REPUBLIKA.CO.ID, JAKARTA -- Persentase terbesar anak tidak sekolah terdapat pada keluarga dengan penghasilan paling rendah. Hal itu berdasarkan analisis situasi yang dilakukan Rapat Kelompok Kerja (Pokja) Tata Kelola Program Inovasi untuk Anak Sekolah Indonesia (INOVASI).
"Selain itu, juga ditemukan kecenderungan penurunan angka pendaftaran siswa baru di kelas awal jika dibandingkan tahun lalu," kata Sekretaris Badan Penelitian dan Pengembangan dan Perbukuan (Balitbang dan Perbukuan), Kemendikbudristek, Suhadi, dalam keterangannya, Rabu (7/7).
Tim INOVASI melakukan analisis situasi di 612 SD/MI di 20 kabupaten/kota di delapan provinsi untuk melihat kesenjangan pembelajaran di masa pandemi. Delapan provinsi yang dianalisis yakni Jambi, Jawa Timur, Kalimantan Selatan, Kalimantan Utara, NTT, NTB, Maluku Utara dan Sulawesi Tenggara. Aspek yang dilihat, yakni keterampilan dasar serta dampaknya pada kelompok anak-anak rentan.

Tujuan Latihan. Tolong lanjutkan teks tentang analisis INOVASI mengenai anak tidak sekolah di atas, mulai tepat setelah kalimat terakhirnya.

Materi yang Ditampilkan.

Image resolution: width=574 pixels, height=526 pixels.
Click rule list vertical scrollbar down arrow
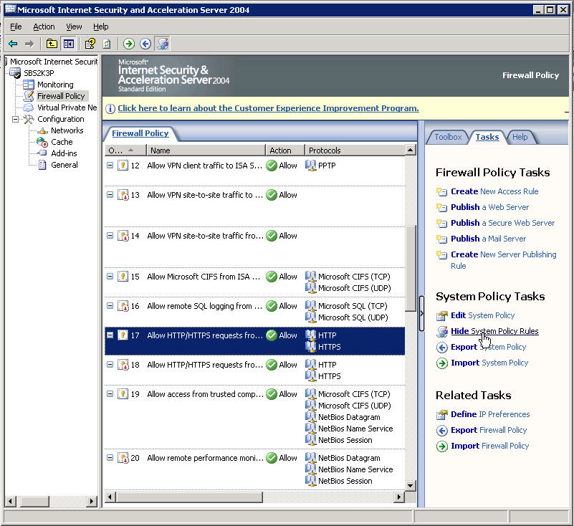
--
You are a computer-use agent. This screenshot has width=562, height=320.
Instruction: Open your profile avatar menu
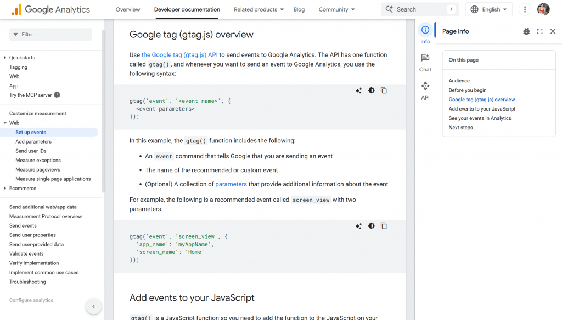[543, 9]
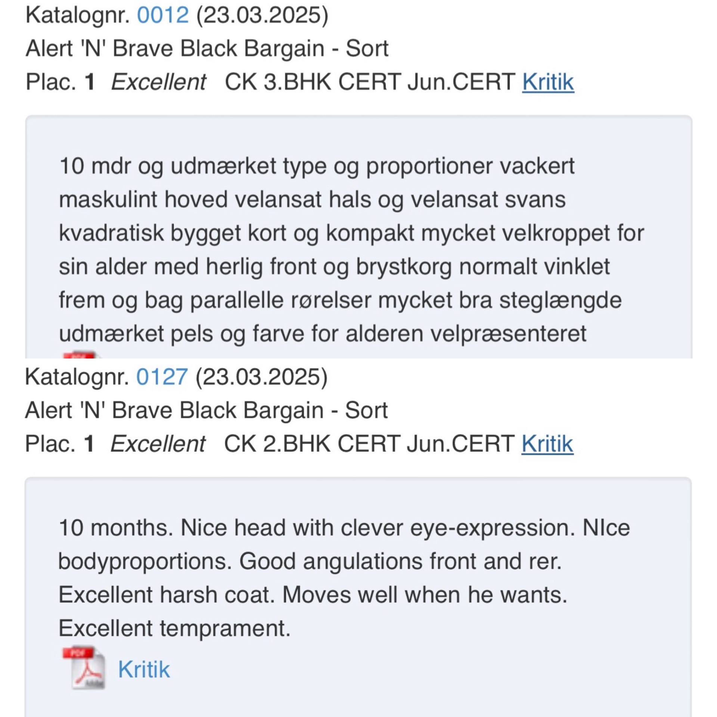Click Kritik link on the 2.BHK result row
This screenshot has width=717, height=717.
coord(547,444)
...
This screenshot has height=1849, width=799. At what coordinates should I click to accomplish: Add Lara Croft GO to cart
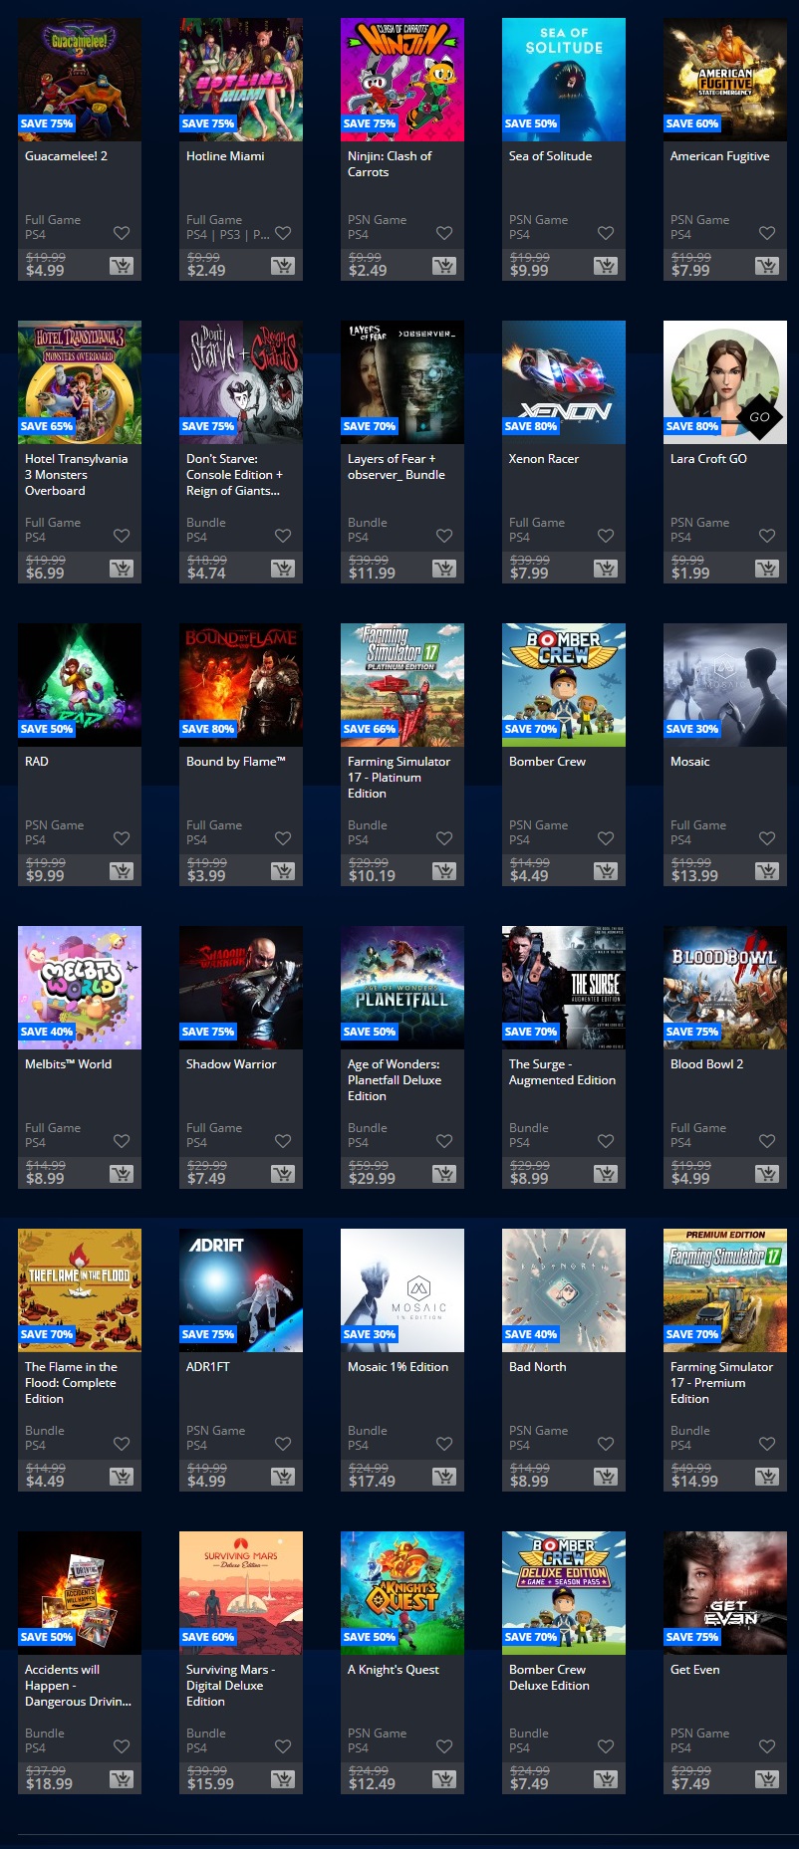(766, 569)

Hasil Tugas.
Sebelumnya, Komite Pengarah Nasional Program INOVASI, pada April lalu, telah menekankan pentingnya identifikasi siswa kelompok rentan terutama siswa kelas I, II, dan III. "Sebagai program kemitraan yang berupaya meningkatkan hasil belajar siswa terutama dalam keterampilan dasar literasi, numerasi, dan karakter siswa, program Inovasi secara cepat beradaptasi untuk terus mendukung siswa, guru, dan sekolah," tutur Suhadi.
Suhadi juga menjelaskan bahwa pada rapat ini, direkomendasikan hal-hal strategis-praktis untuk identifikasi dan prioritas siswa kelompok rentan yang pembelajaran dan psiko-sosialnya jauh tertinggal. Selain itu dibahas juga kolaborasi dengan 12 mitra Ormas/LPTK/LSM untuk membantu guru dan siswa menerapkan kurikulum khusus melalui PTM Terbatas, dan membantu guru melakukan asesmen kognitif dan psiko-sosial siswa sesuai konteks daerah.